▶ [Data for this exercise]
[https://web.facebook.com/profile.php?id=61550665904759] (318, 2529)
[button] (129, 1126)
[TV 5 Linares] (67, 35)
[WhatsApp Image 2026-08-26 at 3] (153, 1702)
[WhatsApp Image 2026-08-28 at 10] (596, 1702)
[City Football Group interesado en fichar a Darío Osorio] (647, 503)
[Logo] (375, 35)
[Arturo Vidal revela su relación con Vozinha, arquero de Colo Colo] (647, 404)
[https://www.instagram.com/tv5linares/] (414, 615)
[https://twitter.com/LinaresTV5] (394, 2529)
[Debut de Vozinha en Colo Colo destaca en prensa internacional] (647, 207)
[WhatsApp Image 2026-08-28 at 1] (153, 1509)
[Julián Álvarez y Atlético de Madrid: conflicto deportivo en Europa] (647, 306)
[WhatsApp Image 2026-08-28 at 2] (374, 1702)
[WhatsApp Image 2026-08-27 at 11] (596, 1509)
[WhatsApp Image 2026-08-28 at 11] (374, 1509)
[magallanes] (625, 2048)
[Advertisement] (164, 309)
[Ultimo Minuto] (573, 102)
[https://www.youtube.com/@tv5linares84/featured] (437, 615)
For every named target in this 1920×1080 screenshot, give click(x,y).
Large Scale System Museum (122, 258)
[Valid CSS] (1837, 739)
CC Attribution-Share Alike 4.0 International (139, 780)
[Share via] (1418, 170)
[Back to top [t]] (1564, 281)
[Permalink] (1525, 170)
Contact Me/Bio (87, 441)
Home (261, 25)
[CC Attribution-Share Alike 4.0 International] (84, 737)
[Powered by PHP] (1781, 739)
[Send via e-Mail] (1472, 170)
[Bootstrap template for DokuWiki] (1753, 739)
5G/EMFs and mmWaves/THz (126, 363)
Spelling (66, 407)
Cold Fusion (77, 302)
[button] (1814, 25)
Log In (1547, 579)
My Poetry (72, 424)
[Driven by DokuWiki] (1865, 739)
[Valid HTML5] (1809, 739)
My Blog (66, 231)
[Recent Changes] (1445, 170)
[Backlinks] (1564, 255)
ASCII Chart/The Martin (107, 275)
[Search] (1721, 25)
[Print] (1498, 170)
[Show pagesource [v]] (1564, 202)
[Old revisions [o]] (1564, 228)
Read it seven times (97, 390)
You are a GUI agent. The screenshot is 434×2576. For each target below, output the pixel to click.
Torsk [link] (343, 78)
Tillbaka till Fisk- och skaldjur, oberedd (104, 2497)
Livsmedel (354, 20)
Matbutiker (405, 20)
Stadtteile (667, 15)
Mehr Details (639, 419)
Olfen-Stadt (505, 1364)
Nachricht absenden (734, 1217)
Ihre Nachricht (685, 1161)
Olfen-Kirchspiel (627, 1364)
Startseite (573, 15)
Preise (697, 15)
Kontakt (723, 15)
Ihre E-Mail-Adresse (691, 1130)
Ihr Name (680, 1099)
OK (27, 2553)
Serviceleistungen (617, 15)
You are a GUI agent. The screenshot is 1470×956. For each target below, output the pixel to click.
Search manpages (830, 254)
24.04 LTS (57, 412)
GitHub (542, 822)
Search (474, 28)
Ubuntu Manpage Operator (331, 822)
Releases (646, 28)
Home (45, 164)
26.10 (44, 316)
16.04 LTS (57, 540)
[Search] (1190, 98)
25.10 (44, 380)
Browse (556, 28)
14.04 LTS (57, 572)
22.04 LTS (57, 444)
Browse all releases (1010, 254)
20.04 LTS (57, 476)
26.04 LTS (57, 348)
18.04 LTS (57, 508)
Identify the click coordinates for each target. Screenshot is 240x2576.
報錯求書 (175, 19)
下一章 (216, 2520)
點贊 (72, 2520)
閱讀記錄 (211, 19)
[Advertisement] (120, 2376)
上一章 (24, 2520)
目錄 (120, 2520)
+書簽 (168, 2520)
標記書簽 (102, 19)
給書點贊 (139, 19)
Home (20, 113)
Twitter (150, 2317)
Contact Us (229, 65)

▶ [Work request]
Taking the line that contains "Ubuntu Manpage Operator (331, 822)" as the first, reproduce every line through the end of the entries exactly.

▶ [Exercise solution]
Ubuntu Manpage Operator (331, 822)
Releases (646, 28)
Home (45, 164)
26.10 (44, 316)
16.04 LTS (57, 540)
[Search] (1190, 98)
25.10 (44, 380)
Browse (556, 28)
14.04 LTS (57, 572)
22.04 LTS (57, 444)
Browse all releases (1010, 254)
20.04 LTS (57, 476)
26.04 LTS (57, 348)
18.04 LTS (57, 508)
Identify the click coordinates for each target. Screenshot is 240x2576.
報錯求書 (175, 19)
下一章 (216, 2520)
點贊 (72, 2520)
閱讀記錄 (211, 19)
[Advertisement] (120, 2376)
上一章 (24, 2520)
目錄 (120, 2520)
+書簽 (168, 2520)
標記書簽 (102, 19)
給書點贊 (139, 19)
Home (20, 113)
Twitter (150, 2317)
Contact Us (229, 65)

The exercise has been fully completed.